On page 157 line 529 this Court writes in their January 18/2001 decision:
"If there was a reasonable legal alternative to breaking the law,
there is no necessity. It may be noted that the requirement involves a
realistic appreciation of the alternatives open to a person; the accused
need not be placed in the last resort imaginable, but he must have no
reasonable legal alternative. If an alternative to breaking the law exists,
the defence of necessity on this aspect fails."
This Court relies on the fraudulently fabricated medical claim of an existence
of a better pain management this Court claims "was available"
to tell us there was no "imminent peril" the first requirement
this Court says it needs to allow a jury to consider the defence of necessity.

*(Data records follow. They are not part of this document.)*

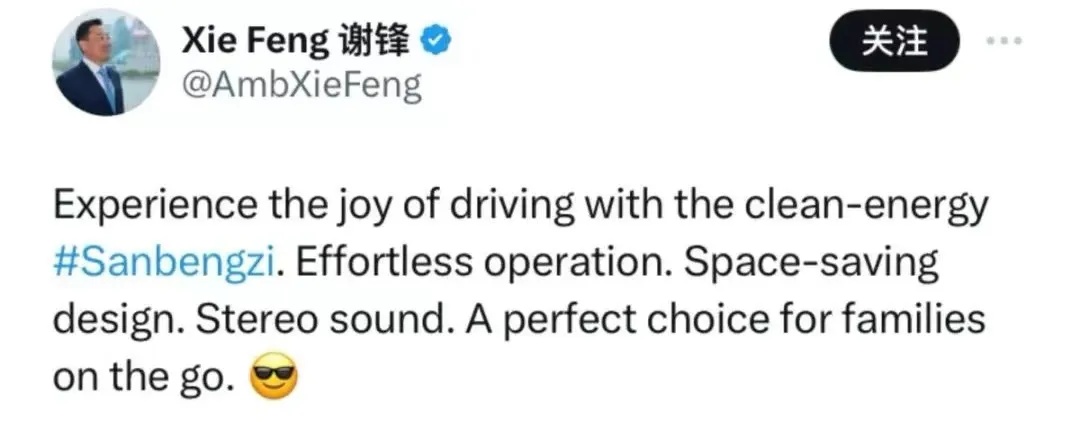
Task: Open the more options three-dot menu
Action: 1003,41
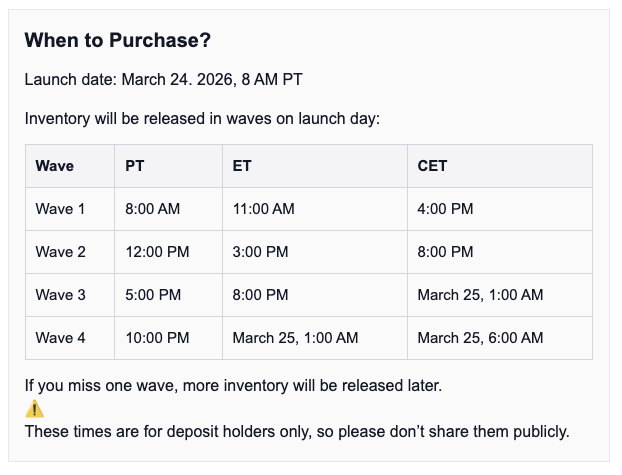
Task: Select the Wave 1 row label
Action: click(x=61, y=209)

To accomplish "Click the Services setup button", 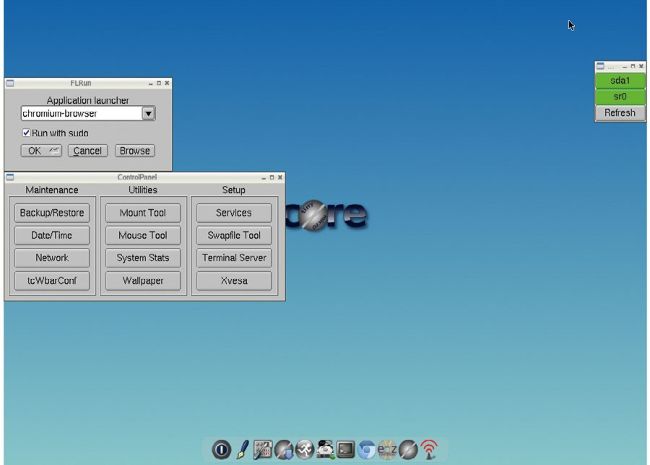I will (x=233, y=213).
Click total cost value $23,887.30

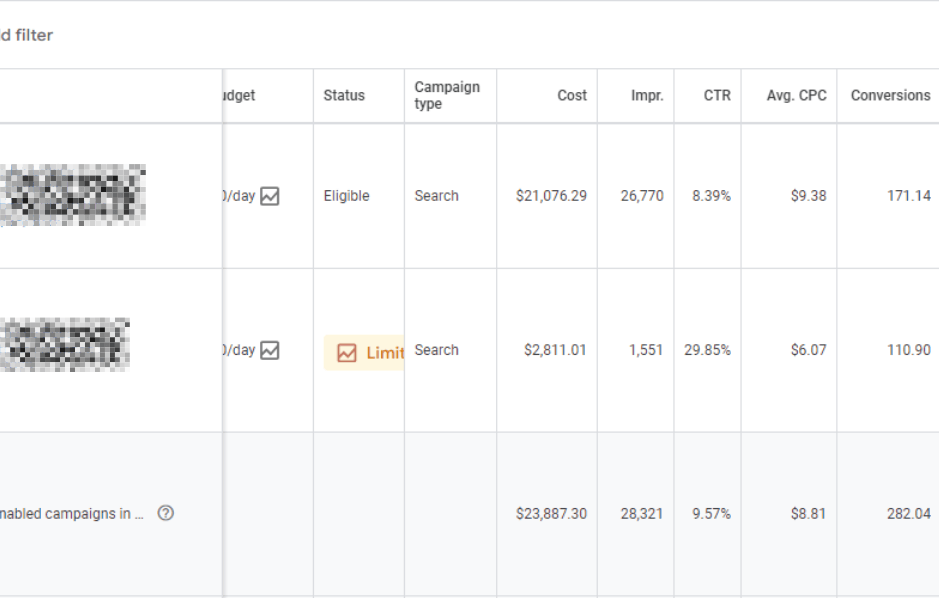[x=551, y=514]
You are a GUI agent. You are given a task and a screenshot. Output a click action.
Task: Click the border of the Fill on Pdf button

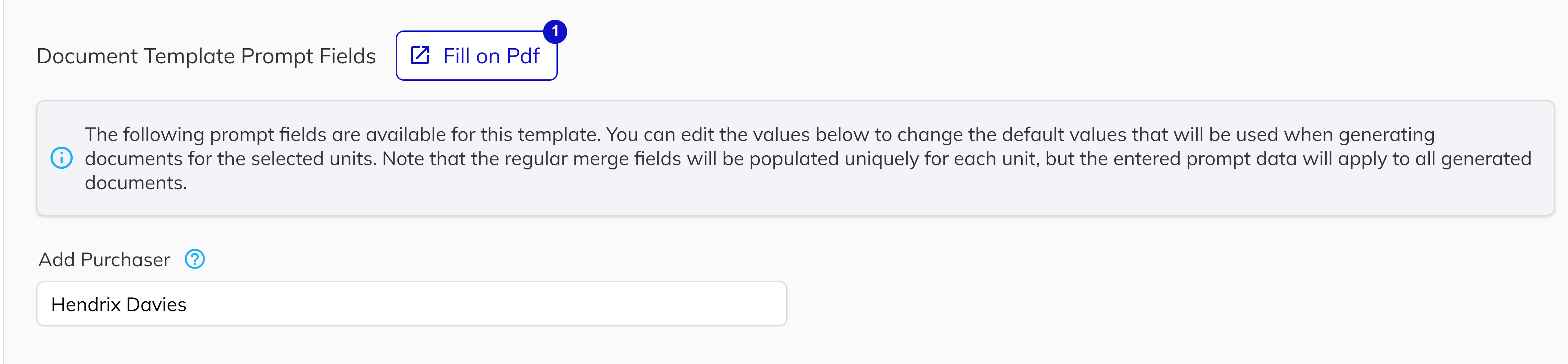coord(476,79)
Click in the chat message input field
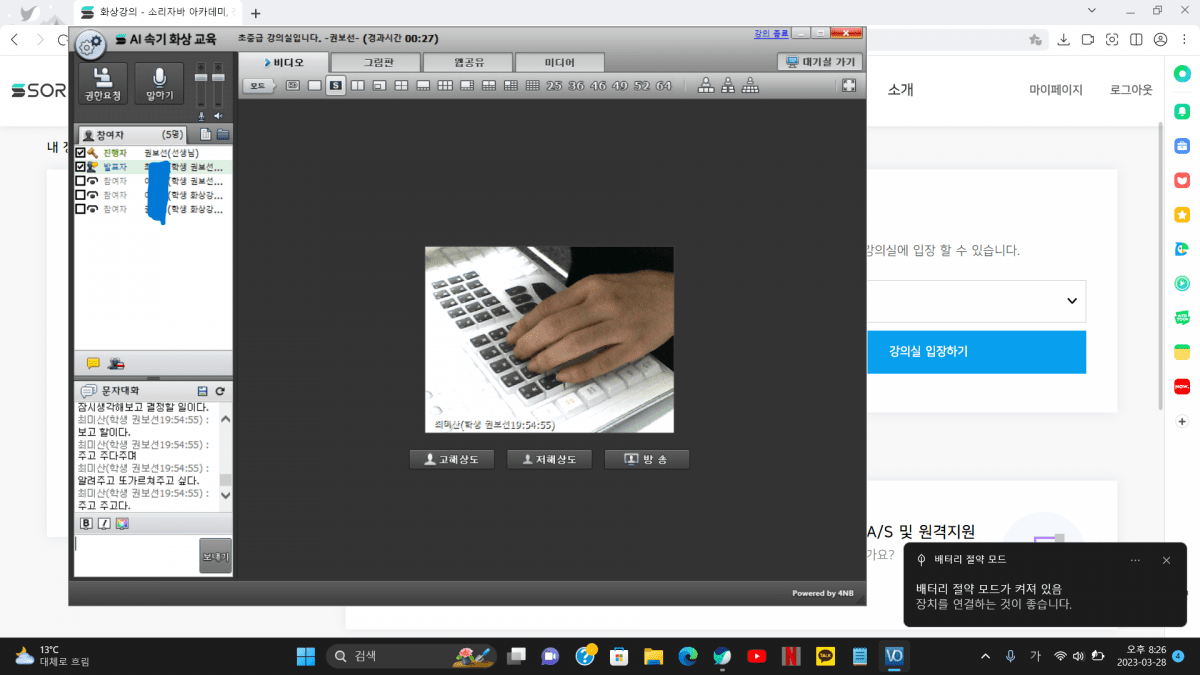The width and height of the screenshot is (1200, 675). coord(136,555)

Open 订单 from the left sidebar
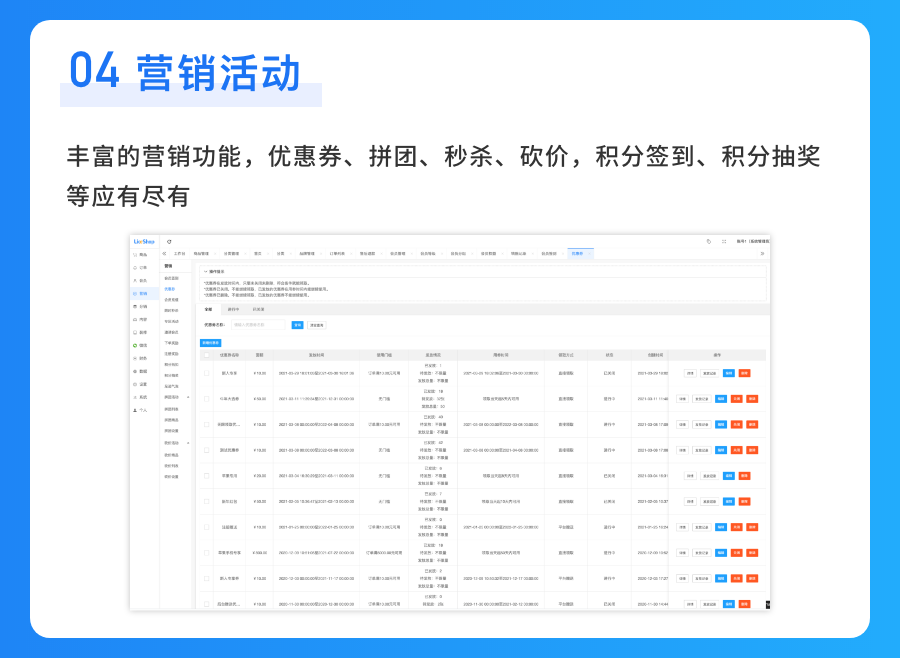141,268
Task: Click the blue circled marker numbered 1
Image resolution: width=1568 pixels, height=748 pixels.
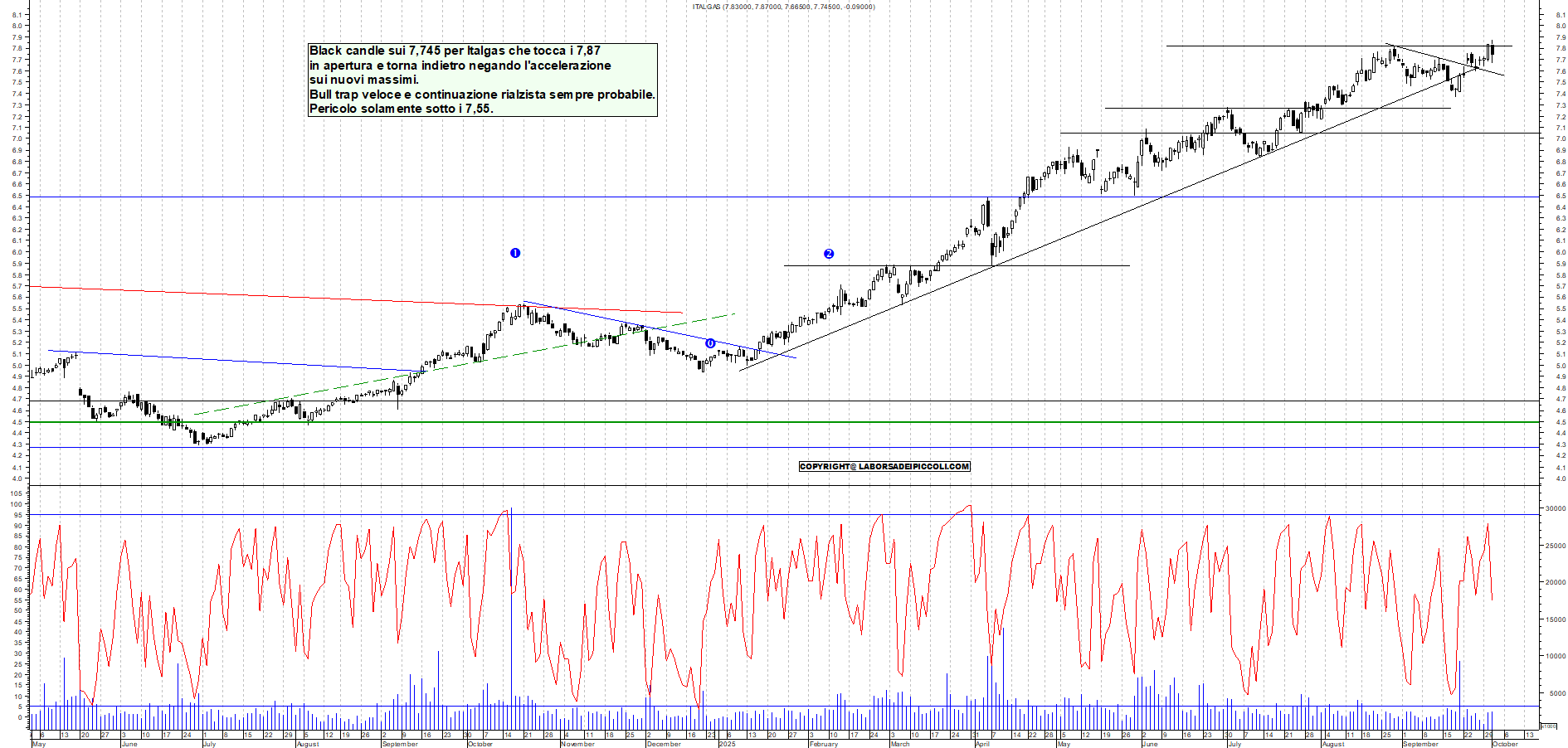Action: tap(515, 253)
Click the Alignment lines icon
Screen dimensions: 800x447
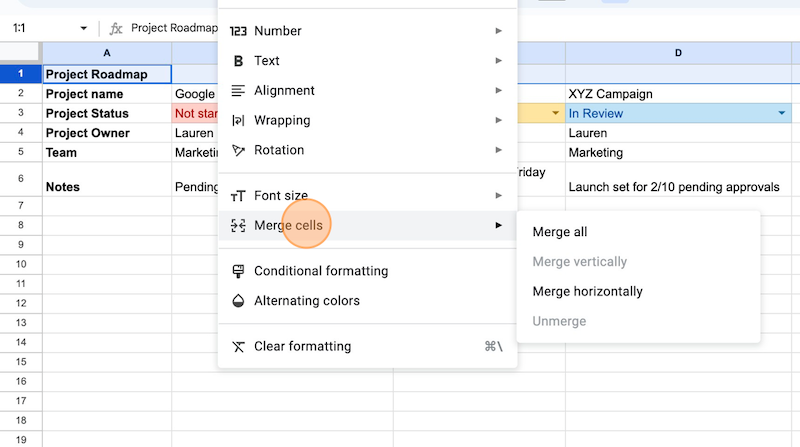[238, 90]
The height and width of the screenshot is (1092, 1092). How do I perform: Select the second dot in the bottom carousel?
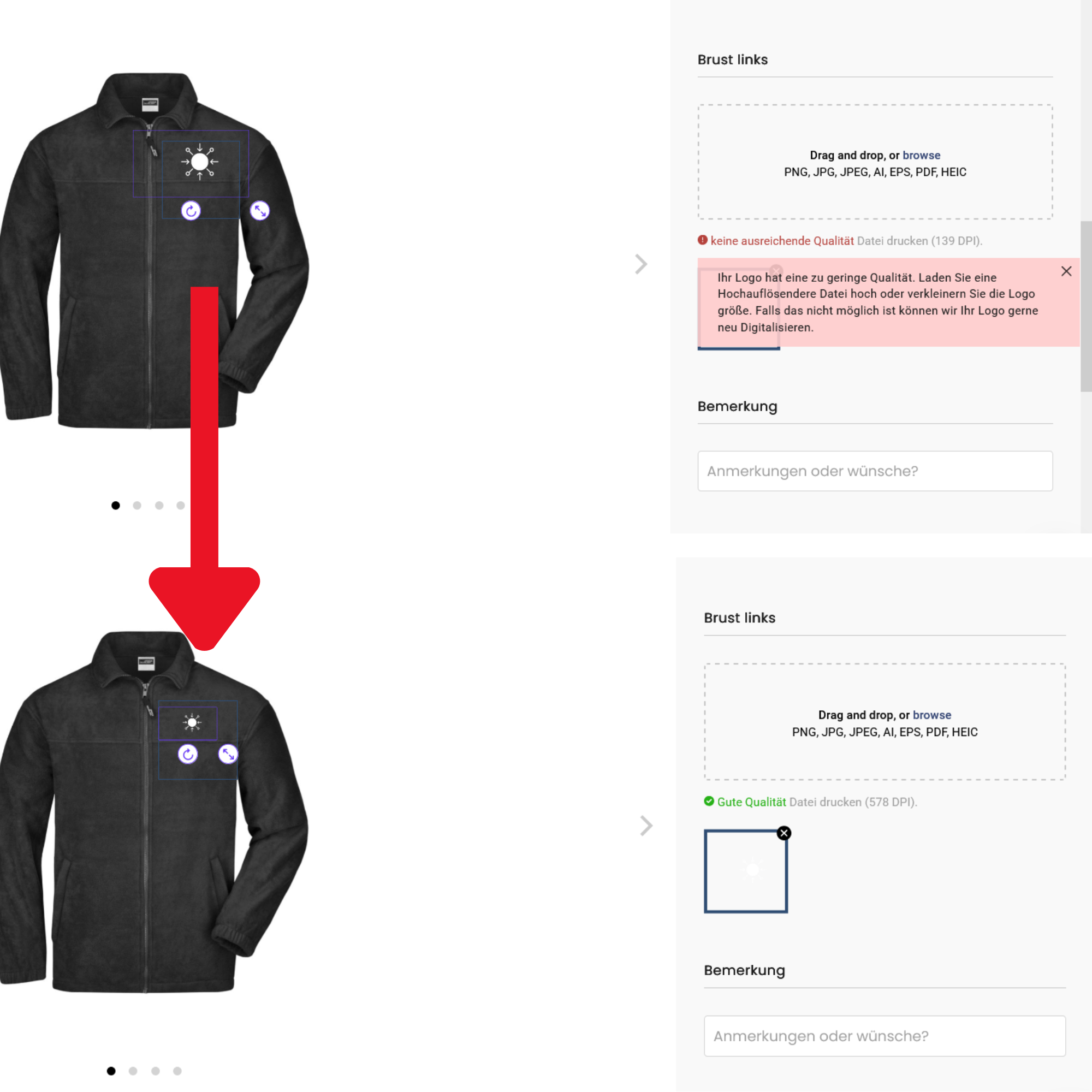pyautogui.click(x=133, y=1071)
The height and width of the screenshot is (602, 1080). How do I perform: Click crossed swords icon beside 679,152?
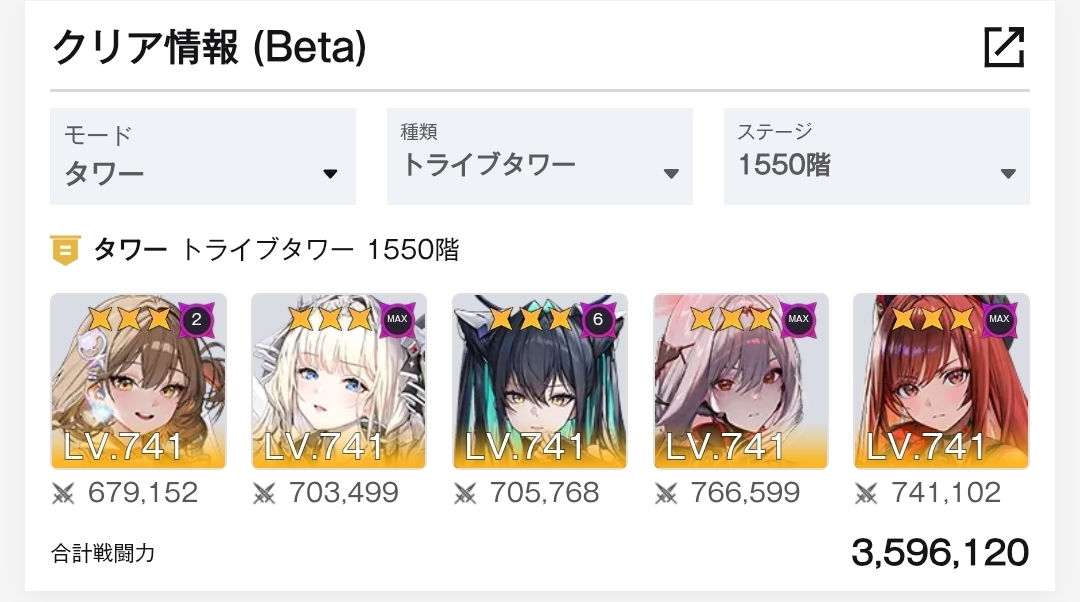click(x=63, y=493)
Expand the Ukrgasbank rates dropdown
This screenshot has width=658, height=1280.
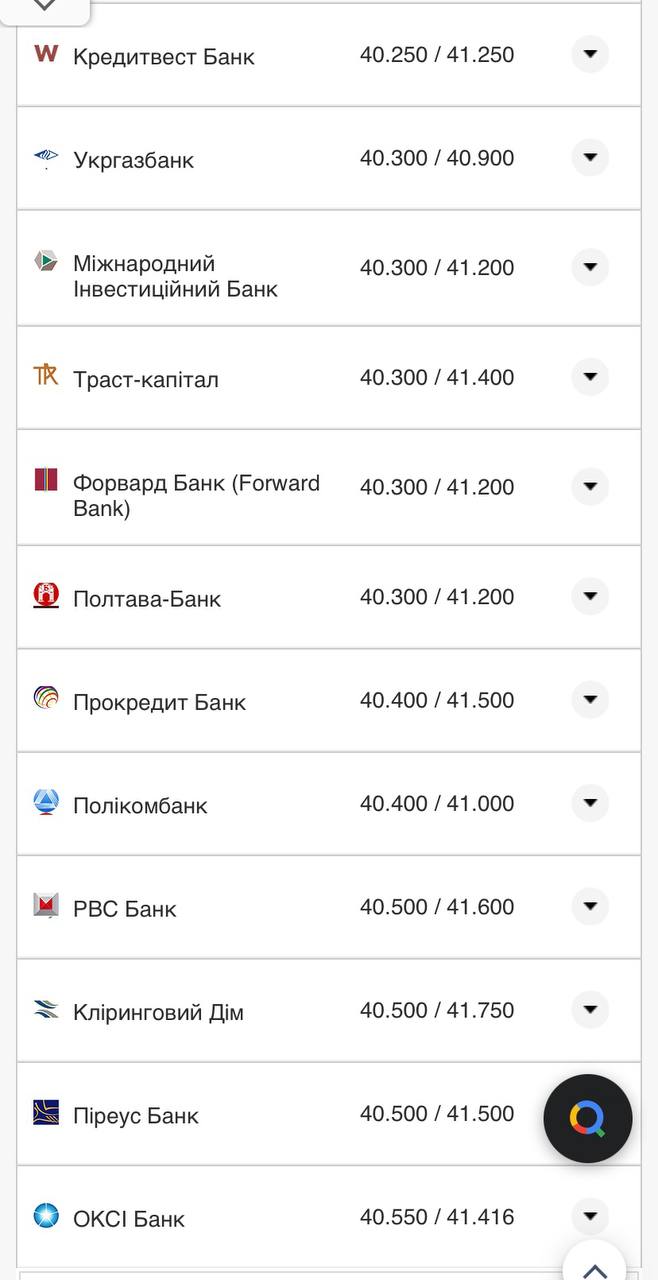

This Court writes on page line 648 on page 160:
"There was no evidence of a legitimate psychological condition that
rendered him unable to perceive that there was no imminent peril. The
appellant argued that, for him further surgery did amount to imminent
peril. It was not reasonable for the appellant to form this belief, particularly
when better pain management was available."
If this Court does not know of a "better pain management" that
"was available" to treat Tracy's post operative pain. It would
then stand to reason that in the eyes of this Court there is an "air
of reality" to "the first requirement" of "imminent
peril".
I have been asking this Court for about 5 years now for the identity of
this elusive medication. This Court has not yet explained this very real
legal instrument used against us to do serious damage to us. I think it
is important for most Canadians to know just what kind of horror this
government could possibly require of them in their dying days. The extreme
abuse that this Court felt should have been done to Tracy's is repulsive
to most thinking Canadians. I do not believe this Court can identify the
"more effective pain medication" and the "better pain management"
this Court claims "was available" to treat Tracy"s pain.
Or offer "a realistic appreciation" of the legal instruments
this Court has used against us. I want to know the identity of the "more
effective pain medication" and "better pain management"
this Court claims "was available" to treat Tracy's pain.
If the new government is serious about being accountable it would be nice
if that would apply to our Supreme Court, but lets be realistic, or "have
a realistic appreciation" of just how far that will go. Canadians
just don't look to Ottawa for straight answers.
This Court didn't hesitate to tell me on line 530 page 157:
"It may be noted that the requirement involves a realistic appreciation
of the alternatives open to a person".
Then this Court goes on to repeatedly endorse fraudulent fabrications
of the medical descriptions that were given of Tracy's condition. When
this Court wrote "her life was not in its final stages" on line
330 on page 152. How long did this Court expect Tracy to live? How could
this Court reach such a conclusion if it accepts Dr. Dzus' testimony on
the survivability of people as badly injured as Tracy was on line 732
on page 138?
"The best way I can answer that is by referring to a study that came
out of the MAYO CLINIC in Rochester where they looked at the survival
of children with cerebral palsy and when they specifically looked at the
totally involved child, total body involvement, about 50 per cent of them
had died or 50 percent of them had survived to their tenth birthday."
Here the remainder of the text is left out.